#### [WORK INSTRUCTION]
Please output the lines, unchanged, from the very first one through the line containing "The height and", with that line included.

#### [RECORDS FOR THIS TASK]
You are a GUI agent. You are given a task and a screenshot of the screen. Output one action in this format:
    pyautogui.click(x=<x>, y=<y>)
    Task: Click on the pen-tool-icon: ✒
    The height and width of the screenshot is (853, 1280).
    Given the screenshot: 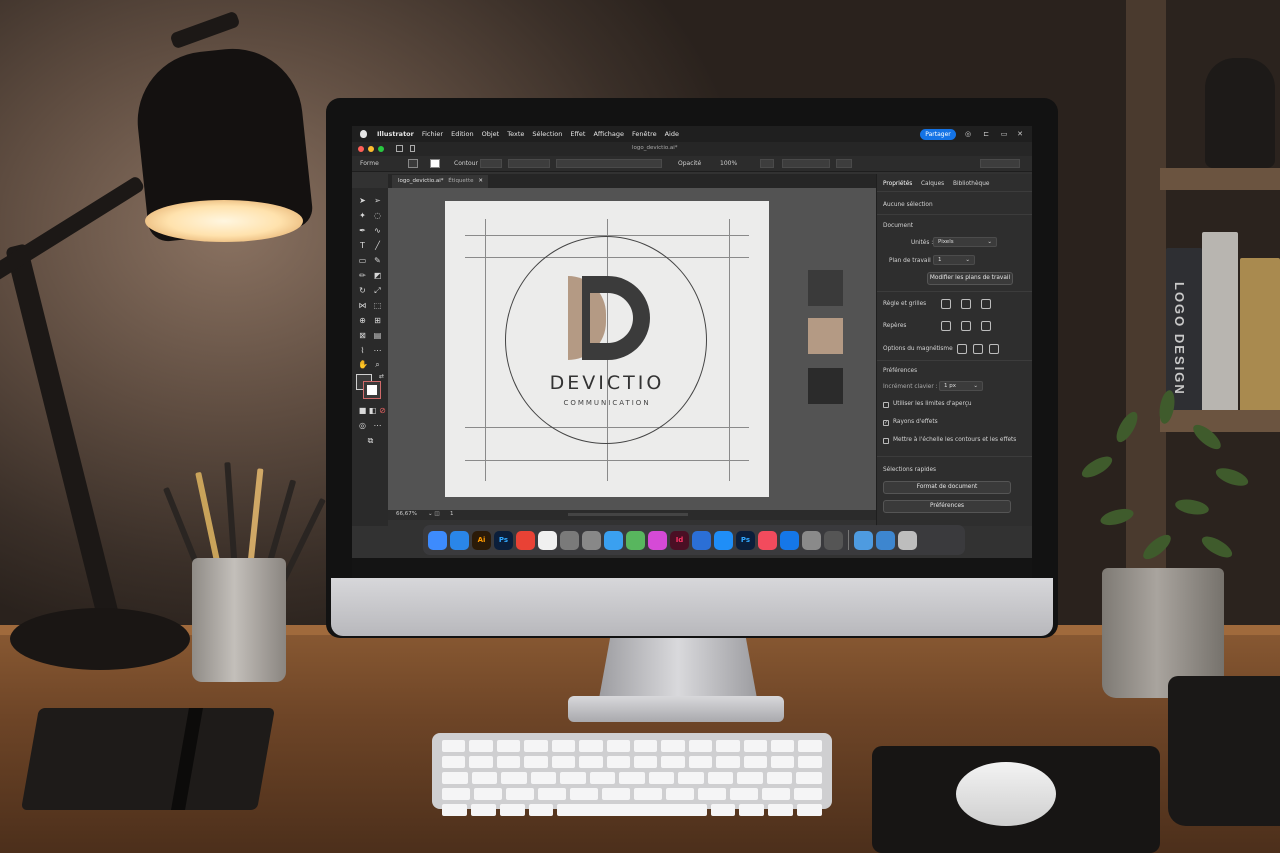 What is the action you would take?
    pyautogui.click(x=362, y=230)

#### [ANSWER SPACE]
You are a GUI agent. You are given a task and a screenshot of the screen. Output one action in this format:
    pyautogui.click(x=<x>, y=<y>)
    Task: Click on the pen-tool-icon: ✒
    The height and width of the screenshot is (853, 1280).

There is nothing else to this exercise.